GSA 2020 Connects Online

Paper No. 254-13
Presentation Time: 12:00 PM

THE IMPORTANCE OF MICROTOPOGRAPHY IN RESTORED WETLAND ECOSYSTEMS


LEBLANC, Jeron1, HATCH, Christine E.1, ITO, Erika T.1, WATTS, Cheryl Lyn1, WETZEL, Paul2 and MCINNIS, Luke1, (1)Department of Geosciences, University of Massachusetts Amherst, Amherst, MA 01003, (2)Smith College, Northampton, MA 01063

Cranberry bogs are an iconic part of the southeastern Massachusetts landscape. Historically built where the cranberries grew naturally in wetland areas, cranberry farms incorporated layers of sand to control weeds (other wetland plants) and introduced dams, ditches, straightened channels and berms to control the flow and flooding of water. Cranberry production increased exponentially on highly managed monoculture cranberry farms. In recent decades, due to a decline in the economics of cranberry cultivation and competition from places with new high-yield varietals, many Massachusetts cranberry producers are being forced to retire their lands.

At the same time, more and more wetland ecosystems are destroyed. Since cranberry farms were built on native wetlands, this presents a unique opportunity: rebuilding wetland ecosystems on where they originally established. Wetland restoration is ramping up in Massachusetts and will continue as more cranberry bogs are retired.

Restoration of wetlands relies on a bit of imagination, a bit of creativity and most importantly, lots of science! Natural wetlands are messy, turbulent landscapes littered with holes and bumps in the ground called hummocks and hollows. These form naturally over centuries as trees fall, leaving holes and exposed ground (hollow) where the roots were, and high areas as the raised root ball becomes overgrown (hummock). As part of the restoration process, we attempt to mimic this microtopography disrupting the flat farmed surface by digging hollows and leaving hummocks. In this study, we quantify changes in the meter-scale microclimate provided by these topographic alterations to determine any substantial benefits that may be gained through this practice. Because the precise post-restoration water table height is unknown, microtopography also ensures both biodiversity and at least some pockets of wetland dominance (success) across the restored landscape.

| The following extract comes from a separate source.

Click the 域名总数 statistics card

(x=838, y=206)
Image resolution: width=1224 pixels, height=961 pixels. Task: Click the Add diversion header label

We measure temperature, vegetation function, and soil moisture before and after restoration in a variety of plots where different microtopographic features will be constructed (control, slash, logs, hummocks/hollows) to see the real-time development of each. Preliminary data indicate that recreating hummocks and hollows has a huge effect on the landscape: hollows are much more moist than the land around them, and hummocks are drier. Average moisture is greater where microtopography is present than where no land surface change was made. Ultimately soil moisture is the key to success of the wetland restoration.